Gorillaz – Humans Review 

In true Gorillaz style, while facing huge political scandal and contentiousness, Damon Albarn, Jamie Hewlett and the cartoon clan reappear with their new album Humanz: as if to say ‘yes, the world may be going down the drain, but at least you’ll have the perfect playlist to listen to as we all go down with it.’ In an LP exploring both the beauty and the hideousness of human life, this bitter-sweet composition is powerful in its messages, yet falters in its execution.

Humanz is an apt title for an album in which such an eclectic range of individuals congregate to share their talent and experiences. From the punchy, dominant rap of Pusha T to the feathery whispers of D.R.A.M, Humanz truly is a celebration of what individuals have to offer. We are given glimpses of multiple perspectives, such as from black people in America (Ascension); the unnerving juxtapositions of these stories paired with the upbeat robotic backing tracks are statements in themselves towards the political doom the tracklist illustrates.

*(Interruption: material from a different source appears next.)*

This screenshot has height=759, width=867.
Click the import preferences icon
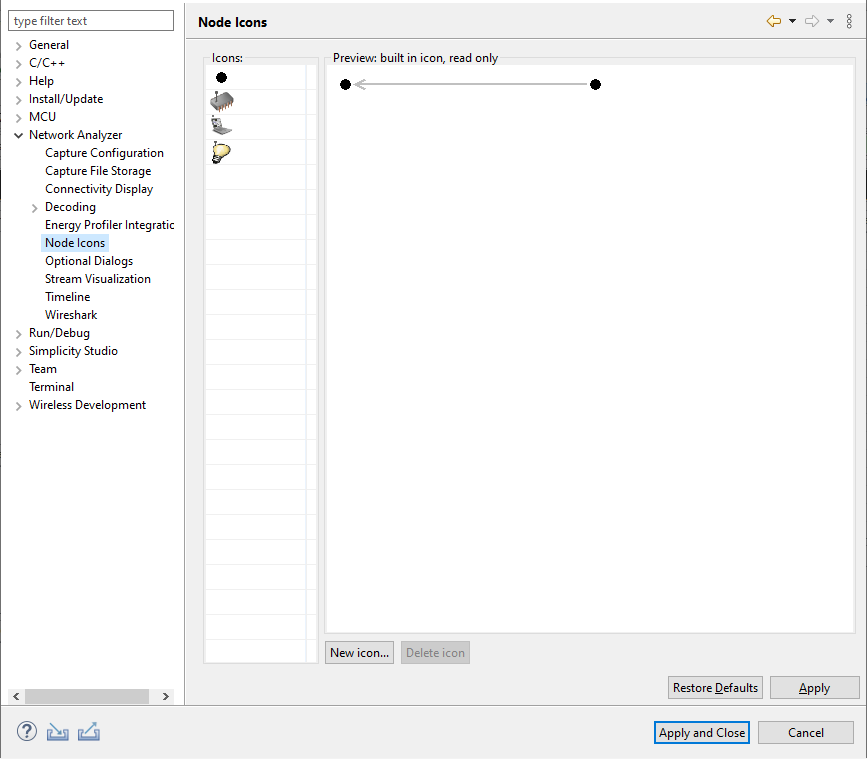point(57,732)
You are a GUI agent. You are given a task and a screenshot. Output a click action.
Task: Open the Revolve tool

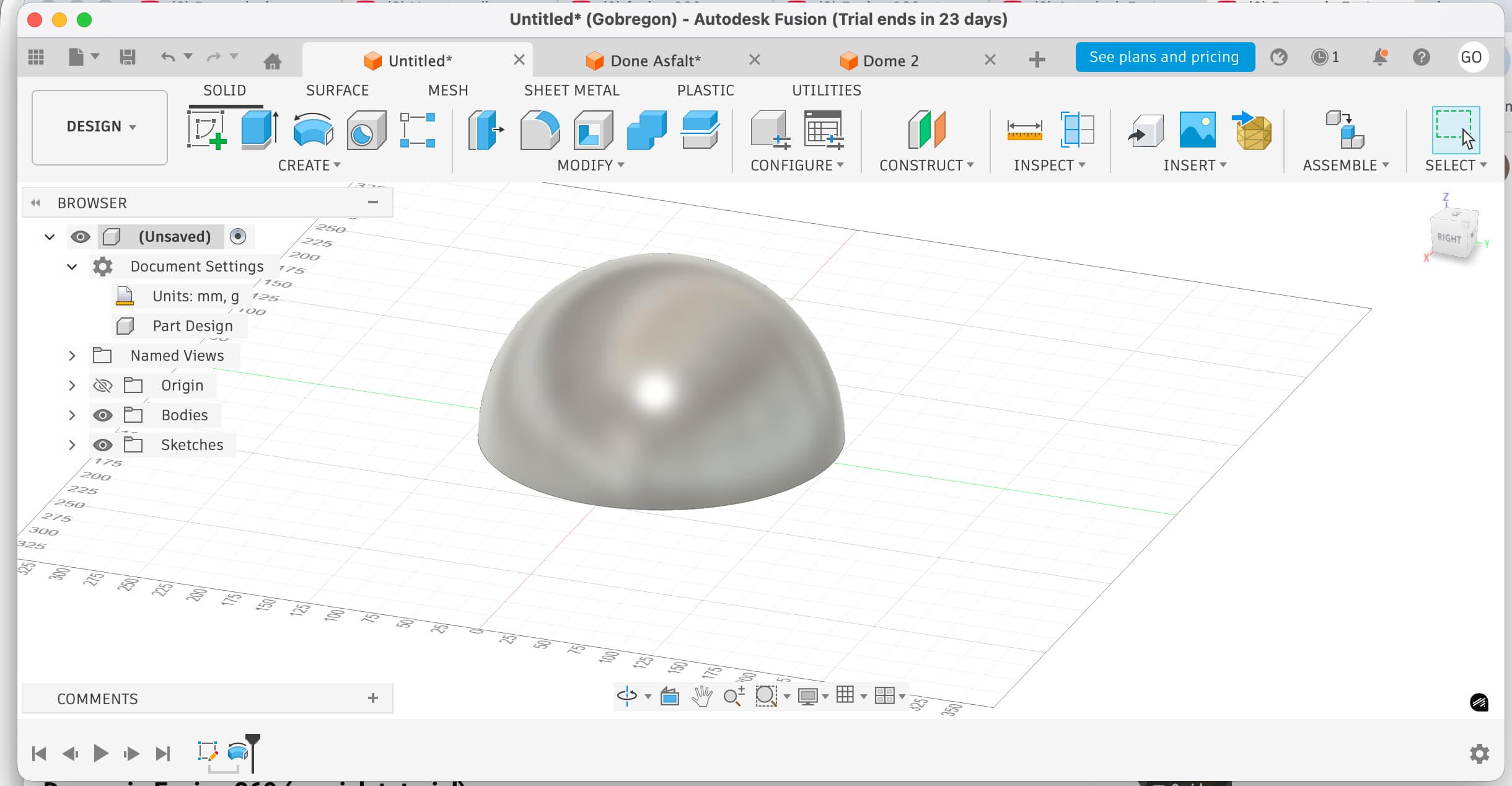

Gorillaz comeback single – Hallelujah Money, featuring Benjamin Clementine – was a soft riot of a track upon its release on the eve of Trump’s inauguration. It’s slow, wispy and poetic; a passive-aggressive declaration. This suitably precedes the standard tracklist’s closing number, We Got The Power – the album’s most hopeful tune. It’s bold both in its prevailing claps and formidable synths, but also in it vocals, as Jehnny Beth jubilantly roars the lyrics, alongside a cameo appearance from Noel Gallagher, putting aside the Brit-pop enmity for this much-needed spirit-booster. After all the stories of despondency, feelings of inferiority and worry about the Internet’s power, We Got The Power ties the album up with a unifying and revitalising bow.

With diverse styles comes a range of musical influences. Heated reggae teems in Saturnz Barz through Popcaan’s distinctive vocals. Pure mechanical hip hop takes hold on Momentz. Carnival, featuring Anthony Hamilton, is slick and soulful. Busted and Blue takes a whole different approach in it’s quiet melancholy. Although the disjointed feel given by the mismatch of genres well represents the idea of the insecurity and unpredictability that delivers the foundations for this album, it sounds just that – disjointed. And not in a good way. Having said that, songs like Busted and Blue and, my personal favourite, Andromeda, have a chilled edge to them that offer an opportune break between much more party-appropriate tracks. Each individual song is good – cleverly written and instrumentally sound – but the sheer amount of them makes for a busy and overflowing tracklist.

Overall, Gorillaz’s new release is quite what I expected – unique, computerised, political. But whether it’s been pulled off in the right way is debateable.